[Collected data entries]
------------------------------------------------

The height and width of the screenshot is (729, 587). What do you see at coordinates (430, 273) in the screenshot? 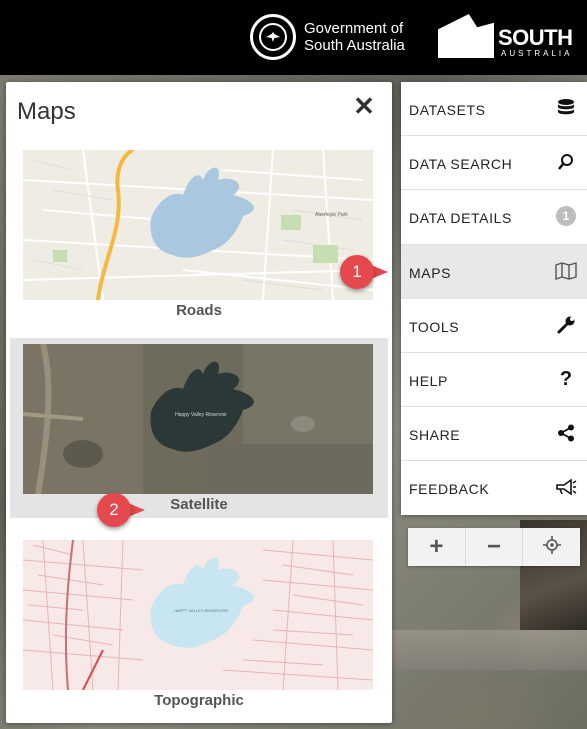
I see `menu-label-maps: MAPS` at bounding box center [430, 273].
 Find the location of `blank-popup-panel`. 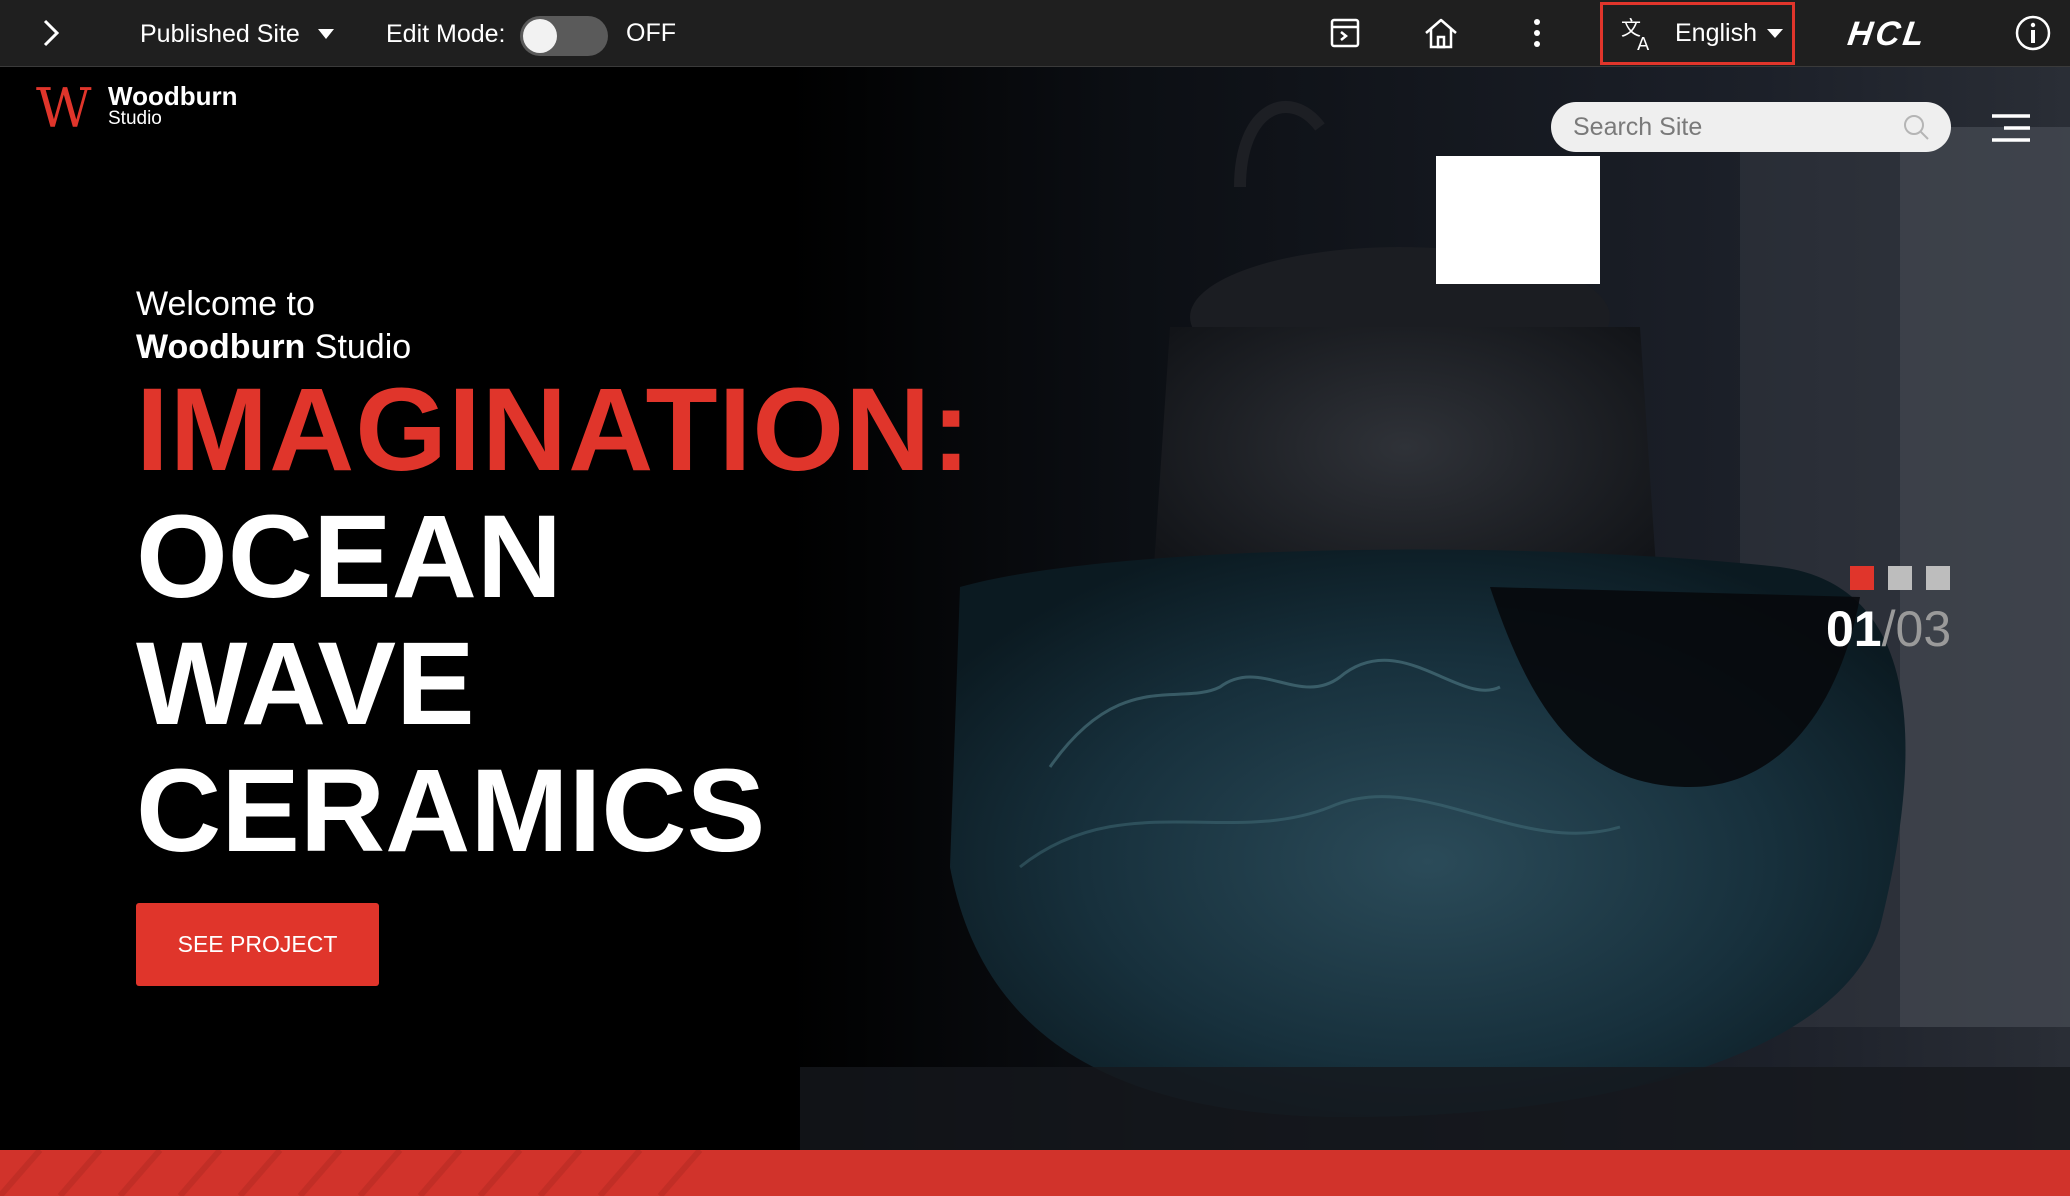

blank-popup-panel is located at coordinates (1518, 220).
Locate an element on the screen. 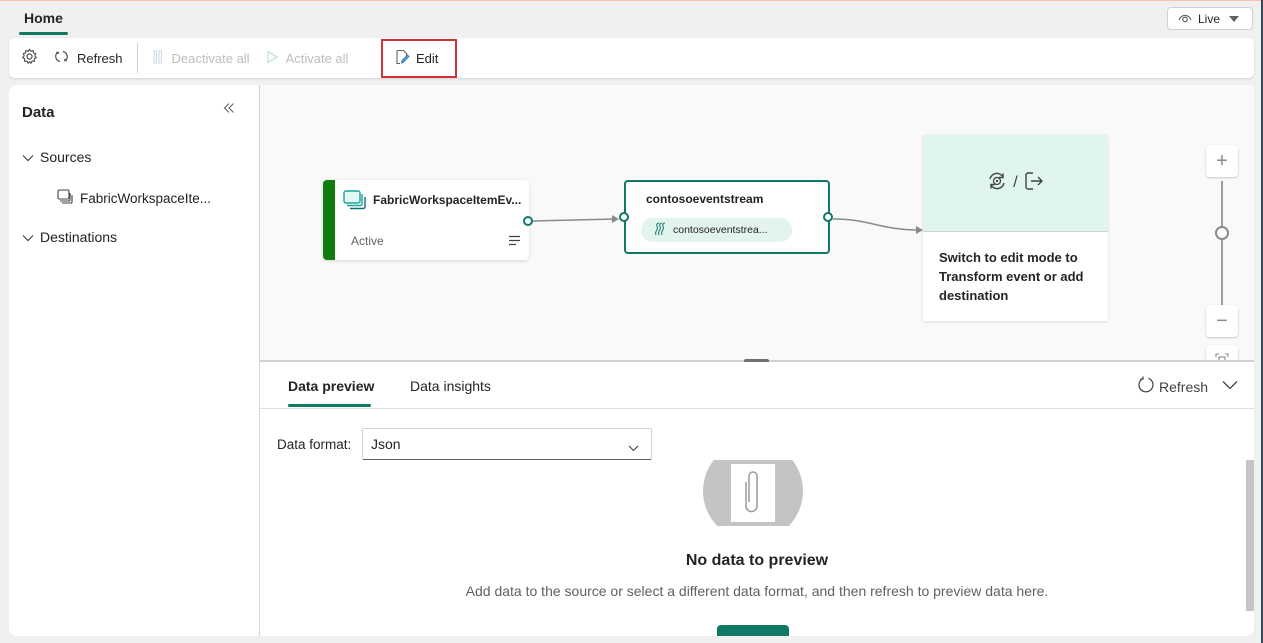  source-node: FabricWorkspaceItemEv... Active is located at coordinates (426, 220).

------------------------------------------------

■ Task instructions
Write out everything from the start of the items down to the line containing "blank-popup-panel is located", including that line, without changing a word. Leave the pictures out.

■ Solution for this problem
The height and width of the screenshot is (729, 587). What do you see at coordinates (430, 273) in the screenshot? 
I see `menu-label-maps: MAPS` at bounding box center [430, 273].
 Find the location of `blank-popup-panel`. 

blank-popup-panel is located at coordinates (1518, 220).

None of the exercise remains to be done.